This page is part of the web mail archives of SRFI 70 from before July 7th, 2015. The new archives for SRFI 70 contain all messages, not just those from before July 7th, 2015.



 | Date: Wed, 06 Jul 2005 13:55:40 -0400
 | From: Paul Schlie <schlie@xxxxxxxxxxx>
 | 
 | As one last thought:
 | 
 | If the default value of a function were defined as the average value of
 | it's limits, then it may be reasonable to define a number system like:
 | 
 |  -1.0 -10. -1/0   +1/0 +10. +1.0      -1.0 -10. -Inf   Inf 10. 1.0
 |  -------------- 0 --------------  ::  -------------- 0 -----------
 |  -1.0 -0.1 -0/1   +0/1 +0.1 +1.0      -1.0 -0.1 -0.0   0.0 0.1 1.0
 | 
 | Where absolute zero is designated as 0, and who's reciprocal is 0, as
 | the average value of it's -1/0 and +1/0 limits would be 0; as would 0/0,

Then the FINITE? predicate becomes useless.

 | and the difference of any two equivalent values, thereby eliminating the
 | otherwise complexity and arguably negligible value of an inexact 0. i.e.:
 | 
 | (= -0.0 0 +0.0) => #t, (< -0.0 0 +0.0) => #t, and (< -1/0 0 +1/0) => #t
 | 
 | Thereby all functions will be legitimately valued at all points with no need
 | of ambiguous value representation, however who's value may be more precisely
 | determined at a specific limit through the use of a limit macro as desired.

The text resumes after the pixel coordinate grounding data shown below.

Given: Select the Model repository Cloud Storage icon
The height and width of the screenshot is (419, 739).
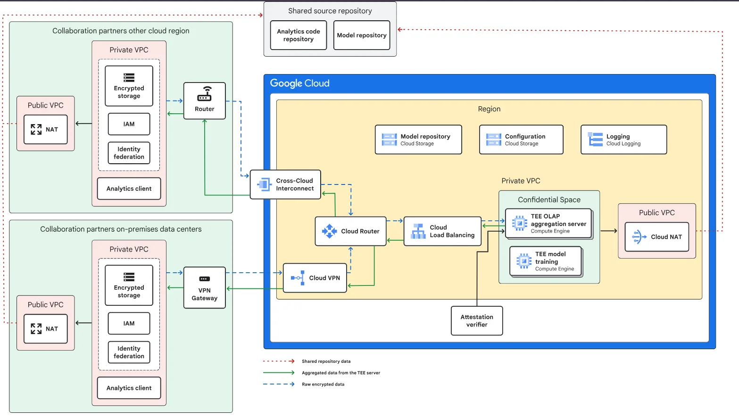Looking at the screenshot, I should point(389,139).
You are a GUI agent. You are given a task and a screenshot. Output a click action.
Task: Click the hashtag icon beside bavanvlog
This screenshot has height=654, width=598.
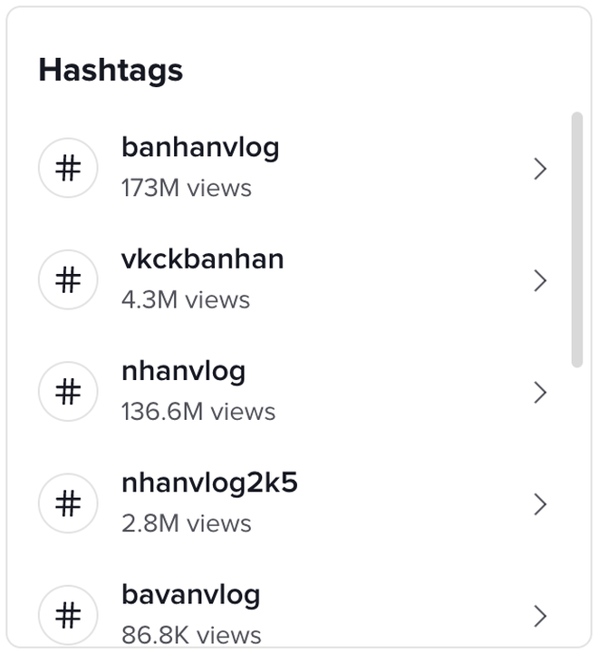click(x=68, y=615)
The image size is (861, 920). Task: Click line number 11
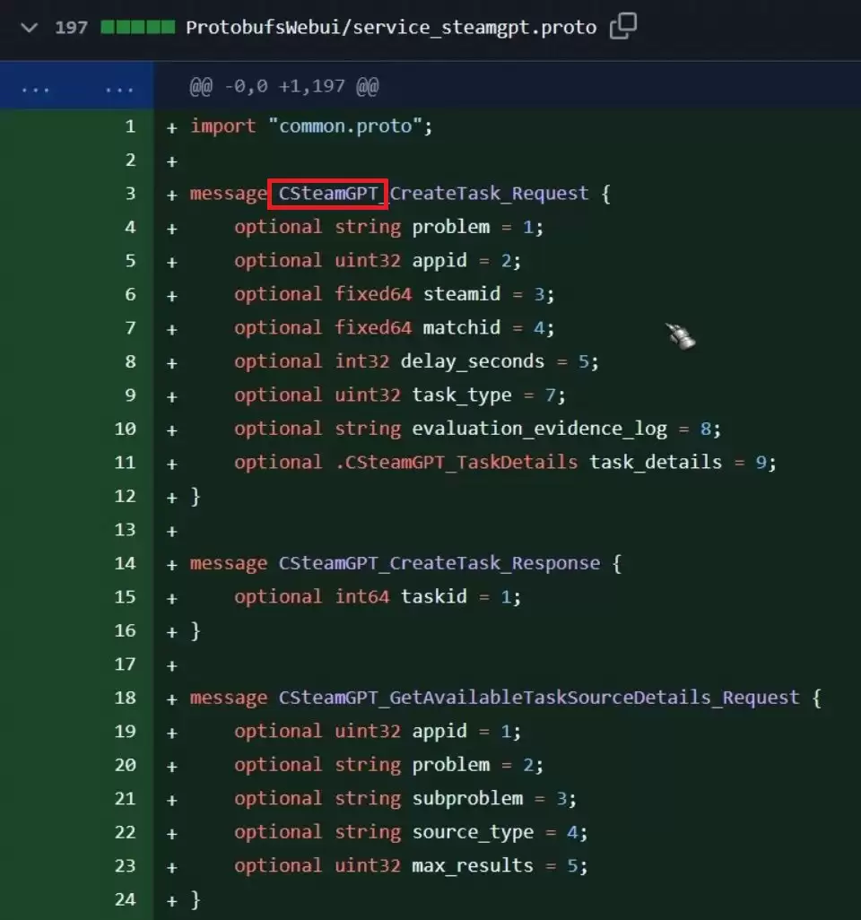[x=126, y=462]
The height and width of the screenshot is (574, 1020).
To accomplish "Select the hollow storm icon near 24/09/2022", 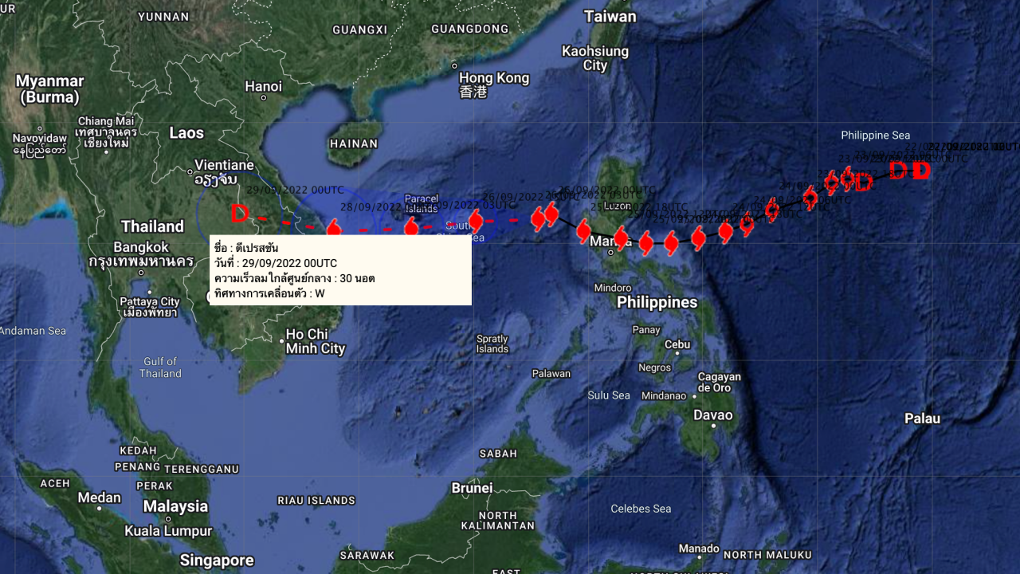I will click(771, 210).
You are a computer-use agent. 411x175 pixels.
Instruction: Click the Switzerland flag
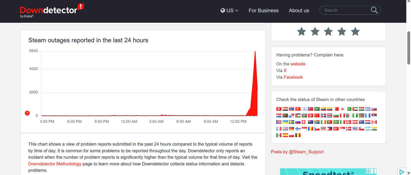tap(304, 122)
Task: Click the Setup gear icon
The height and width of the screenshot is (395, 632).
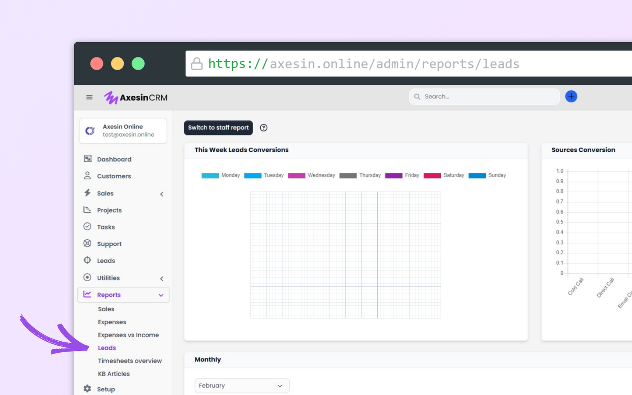Action: (88, 389)
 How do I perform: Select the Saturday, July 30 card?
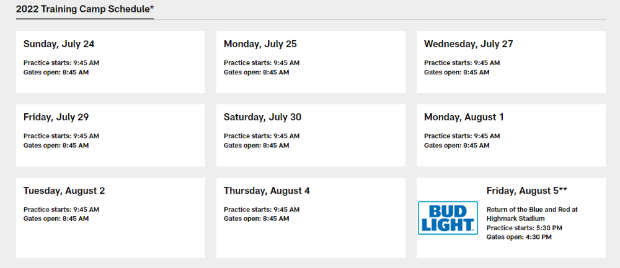[x=311, y=136]
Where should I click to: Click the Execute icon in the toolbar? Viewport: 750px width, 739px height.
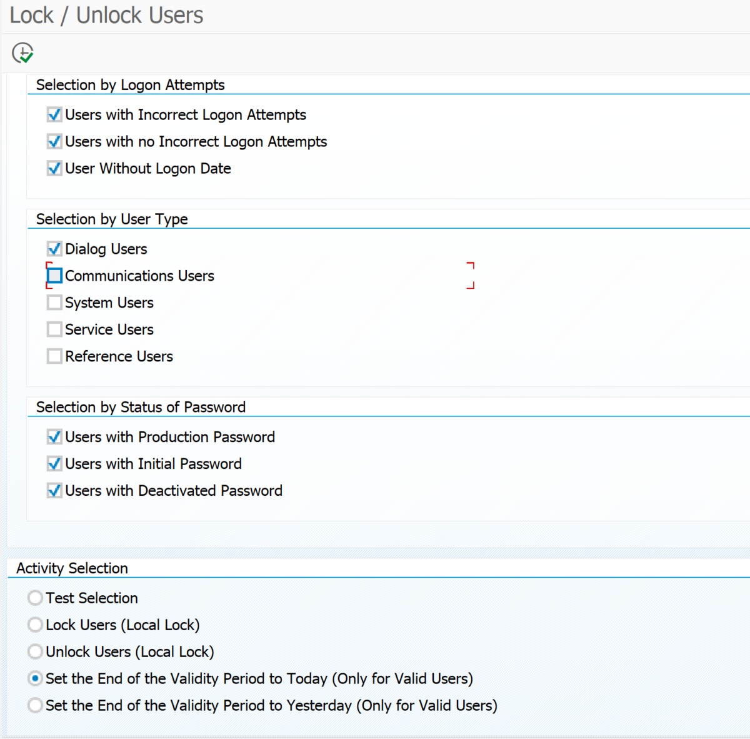[22, 53]
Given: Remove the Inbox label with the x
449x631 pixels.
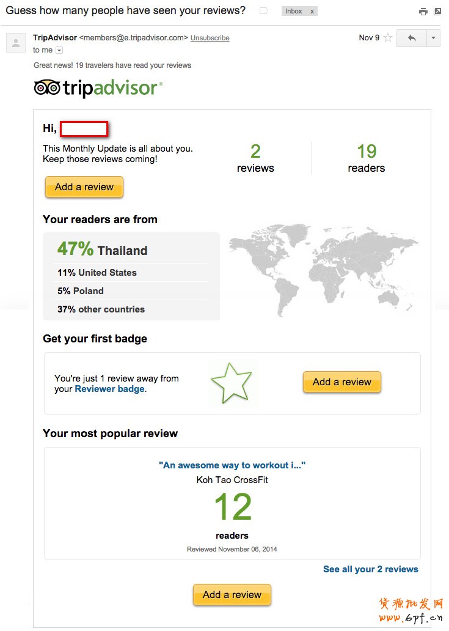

Why do you feel compelled to turn LIMIT into a macro?

 | Thereby hypothetically: (presuming sufficient numerical precision)
 | 
 | (tan pi/2) => 0

An exact zero?  That is just wrong.

 | (limit (lambda (x) (tan x)) (pi/2 -0/1)) => +1/0
 | (limit (lambda (x) (tan x)) (pi/2 +0/1)) => -1/0
 | 
 | (+ 4. (/ (abs 0) 0)) => 4.0
 | (limit (lambda (x) (+ 4. (/ (abs x) x))) (0 -0/1)) => 3.0
 | (limit (lambda (x) (+ 4. (/ (abs x) x))) (0 +0/1)) => 5.0

LIMIT already handles these cases correctly.  But I am unconvinced
that a procedure can automatically pick the evaluation points given no
information about the test function.